* Start *
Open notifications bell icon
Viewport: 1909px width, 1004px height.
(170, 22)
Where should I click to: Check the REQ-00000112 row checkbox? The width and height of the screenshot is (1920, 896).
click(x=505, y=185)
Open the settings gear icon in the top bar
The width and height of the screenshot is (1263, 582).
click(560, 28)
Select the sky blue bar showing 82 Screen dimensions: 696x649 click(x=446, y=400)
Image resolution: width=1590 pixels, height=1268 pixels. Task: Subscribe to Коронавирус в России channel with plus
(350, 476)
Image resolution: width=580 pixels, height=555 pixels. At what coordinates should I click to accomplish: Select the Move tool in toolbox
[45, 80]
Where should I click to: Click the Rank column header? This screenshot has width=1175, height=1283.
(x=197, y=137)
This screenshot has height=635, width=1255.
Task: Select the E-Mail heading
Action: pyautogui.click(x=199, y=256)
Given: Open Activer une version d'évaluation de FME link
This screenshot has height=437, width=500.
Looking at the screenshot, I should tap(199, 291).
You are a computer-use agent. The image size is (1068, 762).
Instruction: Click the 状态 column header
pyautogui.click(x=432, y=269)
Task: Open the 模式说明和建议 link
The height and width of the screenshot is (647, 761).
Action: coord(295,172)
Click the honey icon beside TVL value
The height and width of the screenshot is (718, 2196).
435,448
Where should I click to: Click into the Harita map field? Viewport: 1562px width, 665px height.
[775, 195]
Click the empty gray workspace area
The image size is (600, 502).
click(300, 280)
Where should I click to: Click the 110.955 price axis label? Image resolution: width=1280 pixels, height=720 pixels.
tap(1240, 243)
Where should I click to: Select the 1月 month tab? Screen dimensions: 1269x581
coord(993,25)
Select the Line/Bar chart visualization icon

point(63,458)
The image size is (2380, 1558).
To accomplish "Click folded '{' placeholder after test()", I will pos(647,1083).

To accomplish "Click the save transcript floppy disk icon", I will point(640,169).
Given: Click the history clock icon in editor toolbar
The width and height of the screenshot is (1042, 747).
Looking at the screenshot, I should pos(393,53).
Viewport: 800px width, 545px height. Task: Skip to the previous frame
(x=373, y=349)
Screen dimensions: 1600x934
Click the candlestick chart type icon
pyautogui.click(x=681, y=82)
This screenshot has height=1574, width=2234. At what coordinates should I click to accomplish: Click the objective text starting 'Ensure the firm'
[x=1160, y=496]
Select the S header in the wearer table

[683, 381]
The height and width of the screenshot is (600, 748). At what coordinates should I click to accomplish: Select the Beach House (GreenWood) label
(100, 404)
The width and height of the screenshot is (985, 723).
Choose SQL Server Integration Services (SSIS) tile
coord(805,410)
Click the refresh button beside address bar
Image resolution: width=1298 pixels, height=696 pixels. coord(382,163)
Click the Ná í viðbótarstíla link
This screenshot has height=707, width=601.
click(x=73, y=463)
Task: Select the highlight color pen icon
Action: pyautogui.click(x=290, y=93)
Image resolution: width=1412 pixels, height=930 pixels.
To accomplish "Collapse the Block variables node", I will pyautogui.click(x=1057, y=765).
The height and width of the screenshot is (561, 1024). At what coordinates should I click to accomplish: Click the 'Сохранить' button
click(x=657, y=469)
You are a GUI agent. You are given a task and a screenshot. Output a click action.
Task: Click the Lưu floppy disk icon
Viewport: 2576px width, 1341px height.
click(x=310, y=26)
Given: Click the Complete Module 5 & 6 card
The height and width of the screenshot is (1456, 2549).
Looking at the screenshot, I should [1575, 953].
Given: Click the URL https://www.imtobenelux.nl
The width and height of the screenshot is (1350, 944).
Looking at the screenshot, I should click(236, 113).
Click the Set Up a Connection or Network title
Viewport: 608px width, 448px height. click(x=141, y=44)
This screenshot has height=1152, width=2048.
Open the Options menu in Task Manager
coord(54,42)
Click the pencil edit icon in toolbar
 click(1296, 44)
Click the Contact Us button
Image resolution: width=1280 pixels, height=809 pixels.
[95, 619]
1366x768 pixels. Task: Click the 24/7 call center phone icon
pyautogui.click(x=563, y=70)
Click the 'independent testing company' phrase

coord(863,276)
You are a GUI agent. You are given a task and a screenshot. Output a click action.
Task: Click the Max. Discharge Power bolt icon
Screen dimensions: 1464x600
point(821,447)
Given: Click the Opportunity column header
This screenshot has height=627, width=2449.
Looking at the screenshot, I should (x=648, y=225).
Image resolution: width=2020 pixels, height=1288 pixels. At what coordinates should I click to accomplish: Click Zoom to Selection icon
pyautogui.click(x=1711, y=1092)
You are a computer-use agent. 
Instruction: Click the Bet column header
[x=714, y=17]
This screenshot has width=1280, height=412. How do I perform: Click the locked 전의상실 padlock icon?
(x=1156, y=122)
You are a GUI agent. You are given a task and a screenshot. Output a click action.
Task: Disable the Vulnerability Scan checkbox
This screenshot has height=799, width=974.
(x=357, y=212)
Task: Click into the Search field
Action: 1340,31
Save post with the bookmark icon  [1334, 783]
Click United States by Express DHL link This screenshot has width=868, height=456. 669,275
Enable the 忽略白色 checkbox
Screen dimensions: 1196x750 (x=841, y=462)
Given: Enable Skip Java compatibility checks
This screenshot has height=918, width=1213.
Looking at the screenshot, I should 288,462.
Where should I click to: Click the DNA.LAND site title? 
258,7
* End *
What is required: Copy the data word for word, starting at its first line and ending with the line that contains "(x=373, y=349)", including that line.

Result for this task:
Open notifications bell icon
Viewport: 1909px width, 1004px height.
(170, 22)
Where should I click to: Check the REQ-00000112 row checkbox? The width and height of the screenshot is (1920, 896).
click(x=505, y=185)
Open the settings gear icon in the top bar
The width and height of the screenshot is (1263, 582).
click(560, 28)
Select the sky blue bar showing 82 Screen dimensions: 696x649 click(x=446, y=400)
Image resolution: width=1590 pixels, height=1268 pixels. Task: Subscribe to Коронавирус в России channel with plus
(350, 476)
Image resolution: width=580 pixels, height=555 pixels. At what coordinates should I click to accomplish: Select the Move tool in toolbox
[45, 80]
Where should I click to: Click the Rank column header? This screenshot has width=1175, height=1283.
(x=197, y=137)
This screenshot has height=635, width=1255.
Task: Select the E-Mail heading
Action: pyautogui.click(x=199, y=256)
Given: Open Activer une version d'évaluation de FME link
This screenshot has height=437, width=500.
Looking at the screenshot, I should tap(199, 291).
You are a computer-use agent. The image size is (1068, 762).
Instruction: Click the 状态 column header
pyautogui.click(x=432, y=269)
Task: Open the 模式说明和建议 link
The height and width of the screenshot is (647, 761).
Action: coord(295,172)
Click the honey icon beside TVL value
The height and width of the screenshot is (718, 2196).
435,448
Where should I click to: Click into the Harita map field? Viewport: 1562px width, 665px height.
[775, 195]
Click the empty gray workspace area
The image size is (600, 502).
click(300, 280)
Where should I click to: Click the 110.955 price axis label? Image resolution: width=1280 pixels, height=720 pixels.
tap(1240, 243)
Where should I click to: Select the 1月 month tab? Screen dimensions: 1269x581
coord(993,25)
Select the Line/Bar chart visualization icon

point(63,458)
The image size is (2380, 1558).
To accomplish "Click folded '{' placeholder after test()", I will pos(647,1083).

To accomplish "Click the save transcript floppy disk icon", I will point(640,169).
Given: Click the history clock icon in editor toolbar
The width and height of the screenshot is (1042, 747).
Looking at the screenshot, I should pos(393,53).
Viewport: 800px width, 545px height. Task: Skip to the previous frame
(x=373, y=349)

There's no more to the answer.